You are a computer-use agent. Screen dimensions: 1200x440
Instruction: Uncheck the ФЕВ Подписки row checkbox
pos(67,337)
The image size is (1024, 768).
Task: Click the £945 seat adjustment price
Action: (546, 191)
---*---
## WORK ITEM
Nothing may be left out: return each entry exactly as it reads.

## WRITTEN SOLUTION
You are a computer-use agent. Screen dimensions: 1200x440
Instruction: Uncheck the ФЕВ Подписки row checkbox
pos(67,337)
The image size is (1024, 768).
Task: Click the £945 seat adjustment price
Action: (546, 191)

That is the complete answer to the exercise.